L'ivresse des centimètres
Jérôme Bergami, 07 Aug, 2014
L'ivresse des centimètres« Pome metapodia stin China » - Nous allons a pied jusqu'en Chine... Les gens s'esclaffent, ils se signent - Oh, les allumés! Bravo, les allumés! pensent-ils. Je ne les condamne pas, au contraire les comprends bien. Quelqu'un qui débarque en Grèce et qui vous annonce qu'il se rend en Chine à l'aide de ses cannes, vous pouvez raisonnablement supputer qu'il n'a plus toute sa raison. Moi-même, lorsque ces paroles sortent de ma bouche - "Nous marchons jusqu'en Chine" -, je n'ose y croire. Je compte : 40 cm... plus 40 cm... plus 40 cm... Comment visualiser pas après pas ce rapprochement d'avec l'Empire du Milieu, loin de plusieurs milliers de kilomètres? Pourtant, c'est bien ainsi, un pas, puis un autre, dans l'ivresse des centimètres, des centimètres bien concrets, physiques, déliés, que la distance sera abolie.
Il y des journées à corps de métiers. Hier, c'était garagiste et pompier.
Se rendre chez le garagiste tandis que l'on est sans auto change l'approche, la relation du tout au tout. Vous serrez la main du professionnel et pour une fois votre sourire n'est pas forcé : aucun frisson ne parcourt votre porte-monnaie, vous n'avez rien à signaler, ni panne, ni crevaison. Pour ma part, pénétrant dans l'atelier de Georges, je n'ai jamais été aussi détendu. Autour d'une tranche de melon et d'un café frappé servi par son aide-mécano, nous avons pu apprécier à notre aise la violence de l'orage qui s'est abattu sur la plaine. Eclairs et hallebardes, à vingt minutes près nous étions en-dessous. Ce n'est, paradoxalement, que le manque d'eau qui nous a poussés à sortir de la route et à nous arrêter ici pour remplir nos gourdes.
La tempête, ma claque! Nous en avons déjà goute l'amère saveur hier, dans la forêt, tapis dans notre tente. On a frisé la noyade! Et ces ribambelles d'asticots qui venaient se coller contre la toile, comme pour préfigurer notre fin imminente. Qui nous aurait soutenus? Nous étions seuls en la place: les deux familles de Roms s'etaient caravanées au matin et le groupe de campeurs grecs, avisant le déluge, avait opté pour un retrait en logis stable et étanche.
Georges a fermé son atelier a 18 heures et il nous a déposé sur les hauteurs du village de Kilida, dans un abri grand confort - table, lavabo, électricité - attenant une petite église. Sous le porche de celle-ci, deux hommes ; deux pompiers.

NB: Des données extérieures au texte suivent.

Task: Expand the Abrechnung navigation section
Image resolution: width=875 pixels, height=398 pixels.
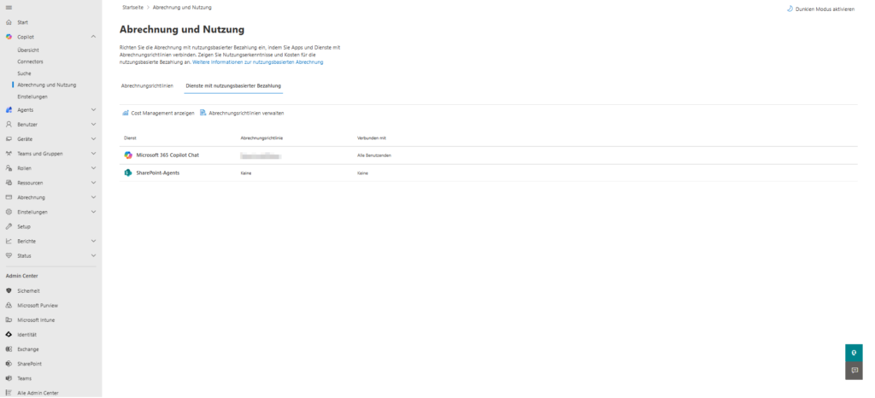Action: pyautogui.click(x=93, y=197)
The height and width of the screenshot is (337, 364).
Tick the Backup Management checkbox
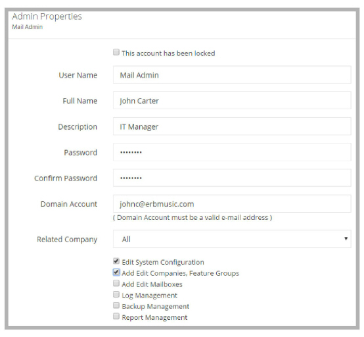[116, 305]
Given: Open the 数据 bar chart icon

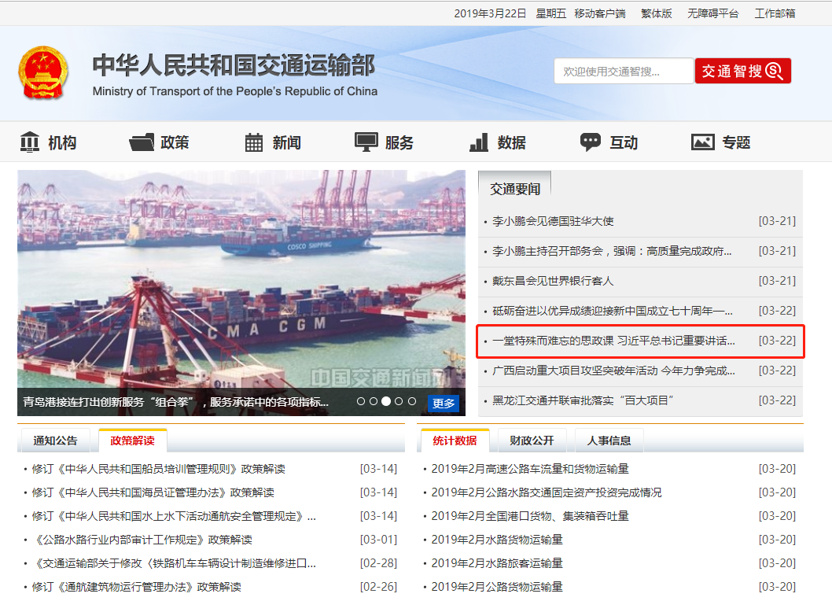Looking at the screenshot, I should coord(478,142).
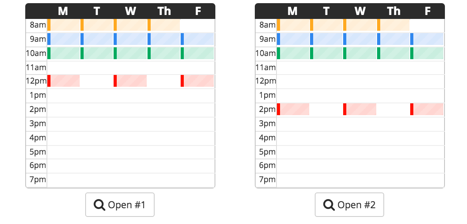Click Friday 9am blue block in second schedule
The height and width of the screenshot is (224, 467).
tap(427, 39)
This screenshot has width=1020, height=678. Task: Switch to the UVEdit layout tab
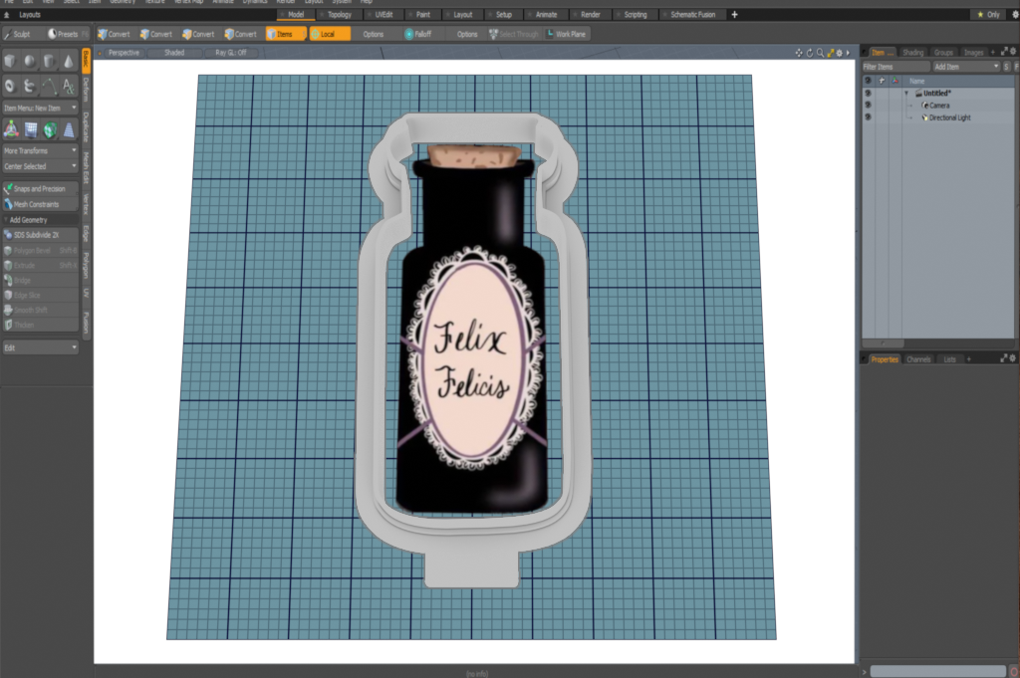(x=384, y=15)
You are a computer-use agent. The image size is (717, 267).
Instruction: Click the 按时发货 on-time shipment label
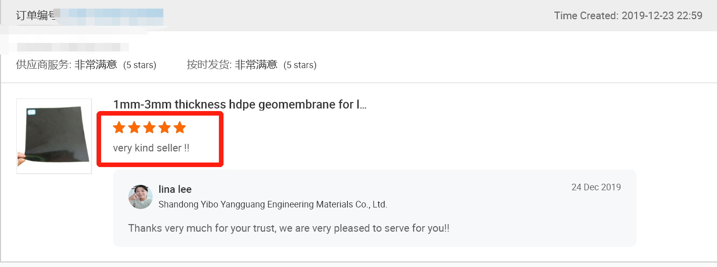point(209,65)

Venus les saluer, ils déclinent leur identité : l'un est amateur de chasse à la bécasse, l'autre de pêche à la carpe. Leur véhicule de service est stationné un peu plus loin. Les deux hommes surveillent la plaine, prêts a intervenir au moindre problème engendré par la foudre. Et vu le nombre de pylônes haute-tension dont la plaine est jalonnée, leur présence est loin d'être superflue.
Bien sur que l'on se chamaille, encore et encore, ici et partout ; par exemple sous l'œil ahuri de ce paysan au volant de son tracteur, qui se demande ce que font ces deux hurluberlus en rase campagne à se postillonner à la figure, se disputant qui une bouteille d'eau, qui un paquet de biscuits. Bien sur que les crises sont régulières, que les vacheries qui déplaisent, on se les balance sans compter, mais entre nous ce n'est plus l'essentiel. Parce que si on se chamaille, on s'aime encore plus, et ici et partout; par exemple sous le regard attendri de ce routier qui, apercevant en pleine montagne deux drôles d'oiseaux en sueur peiner main dans la main et s'arrêter pour un bécot d'encouragement, prend lui-même le temps de ralentir son engin et de pousser la klaxonnette.
Cette aventure n'est pas le bilan, elle est le rebond de nos dix ans.